The report released on Feb. 28 is "Regulating Industrial Chemicals: Lessons for U.S. Lawmakers from the European Union's REACH Program." It was written by four people, including Adam Abelkop, a doctoral student at the Indiana University School of Public and Environmental Affairs; John D. Graham, dean and professor at the school; Lois R. Wise, a professor at the school and dean of the university's West European Studies and European Union Center; and Agnes Botos, a REACH consultant wih GHS-expert Ltd. in Hungary. The report concludes it is far too early to know whether REACH has measurably improved public health or the environment, and in fact that its total implementation costs are not yet clear. There have been some positives in its initial implementation phase (2006-2011), but it "appears that REACH is much more complex and burdensome than the program needs to be to accomplish its objectives," the authors concluded.
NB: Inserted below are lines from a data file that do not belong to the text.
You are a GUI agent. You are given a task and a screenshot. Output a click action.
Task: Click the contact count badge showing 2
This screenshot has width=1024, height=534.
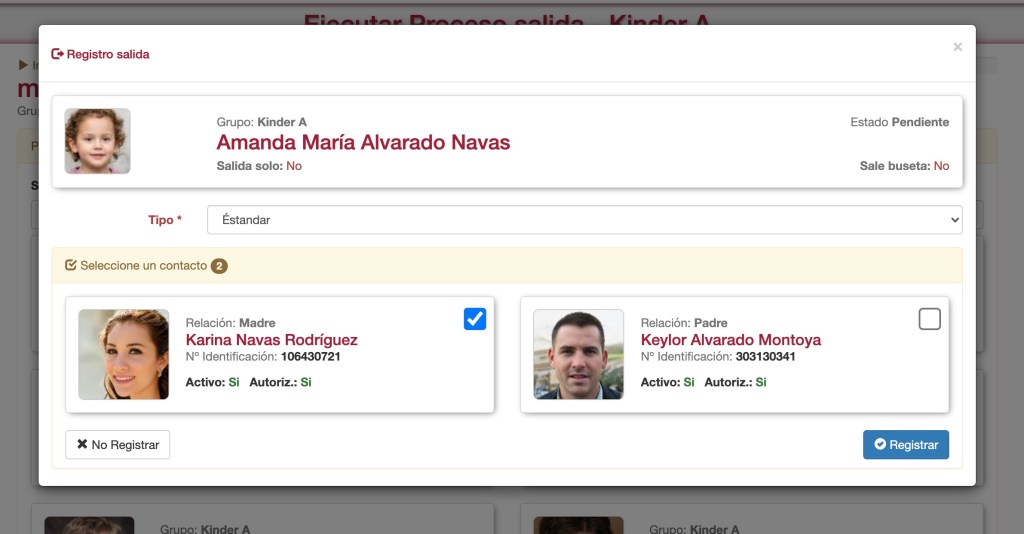click(x=219, y=266)
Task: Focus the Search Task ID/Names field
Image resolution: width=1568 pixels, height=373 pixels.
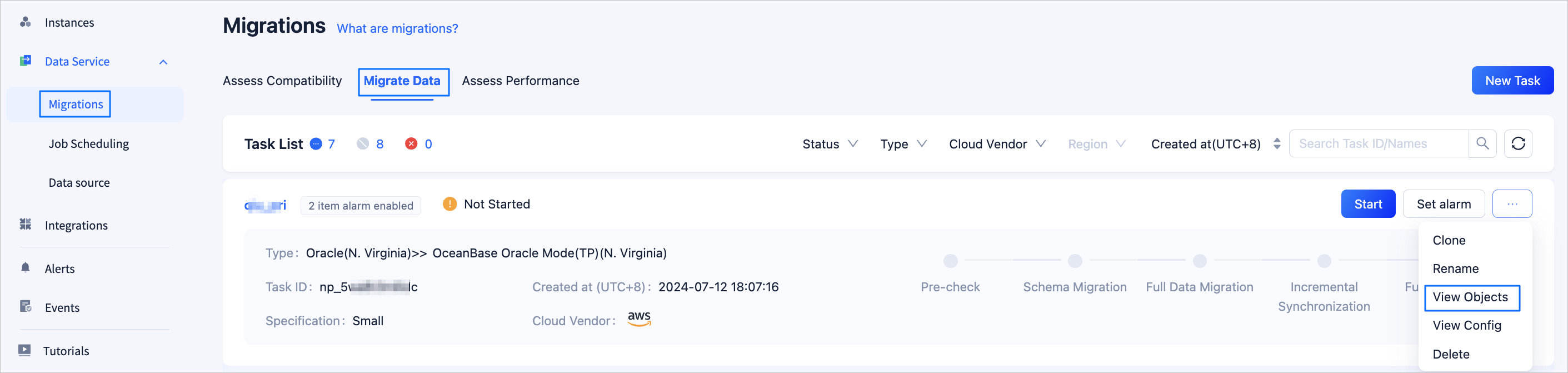Action: (x=1378, y=143)
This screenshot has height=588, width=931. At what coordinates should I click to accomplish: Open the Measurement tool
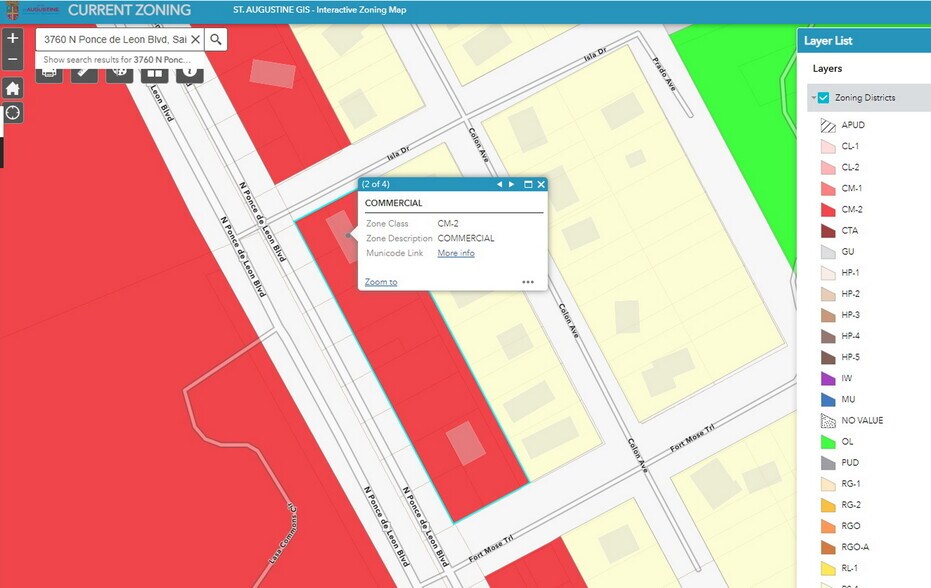pos(84,73)
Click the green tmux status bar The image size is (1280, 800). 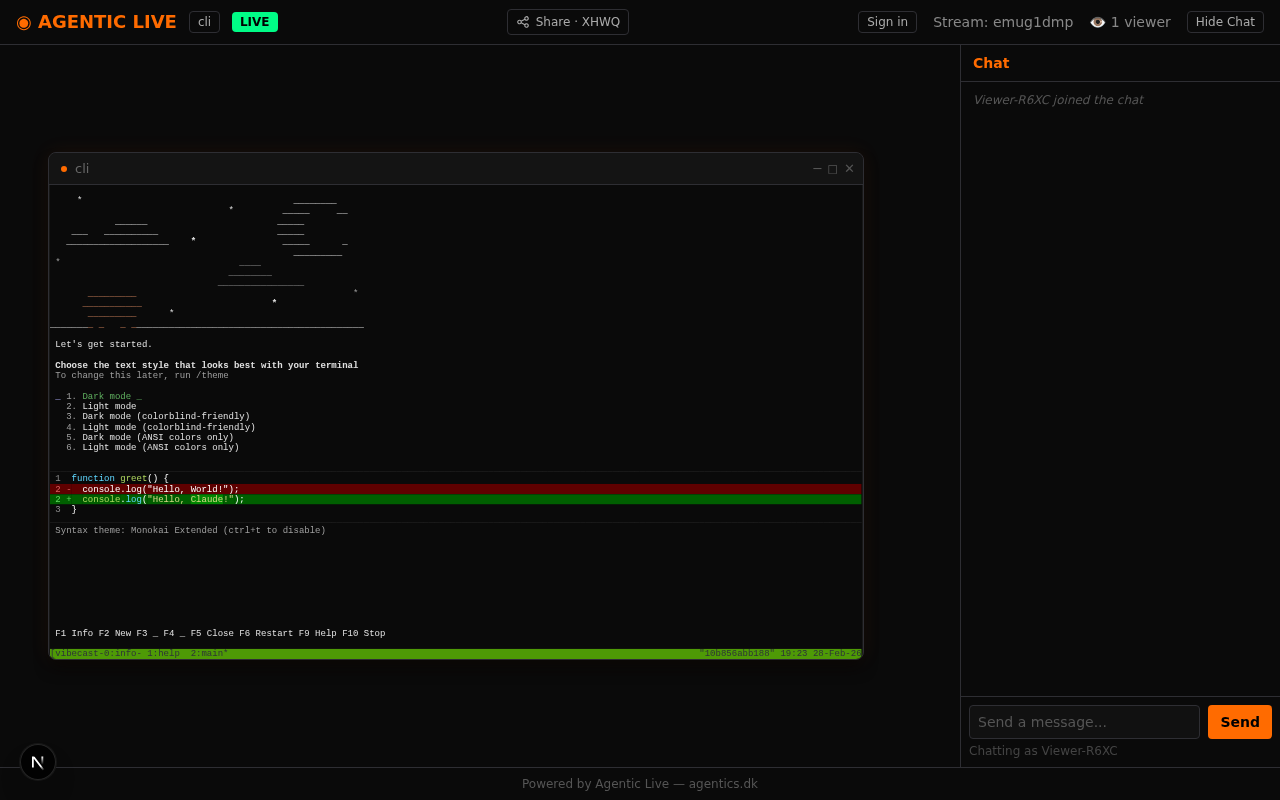pos(455,654)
Dooley said there has been little real progress in the past three years on modernizing TSCA, even though multiple stakeholders have made significant efforts on it. A current proposal in the U.S. Senate, the Safe Chemicals Act, "would not achieve the goals of safety, innovation and future growth of the domestic chemical industry" because it is based on an "unworkable safety standard," he said. It would modify the new chemicals program to be even more restrictive than REACH, would fail to require systematic, scientifically based prioritization of chemicals for review, would cost billions of dollars to implement, and "would grow the size of the EPA to an extent that is unnecessary," he said.
Saying serious progress on TSCA reform is unlikely, he said ACC has stepped up its efforts to pursue improvements in current EPA regulations.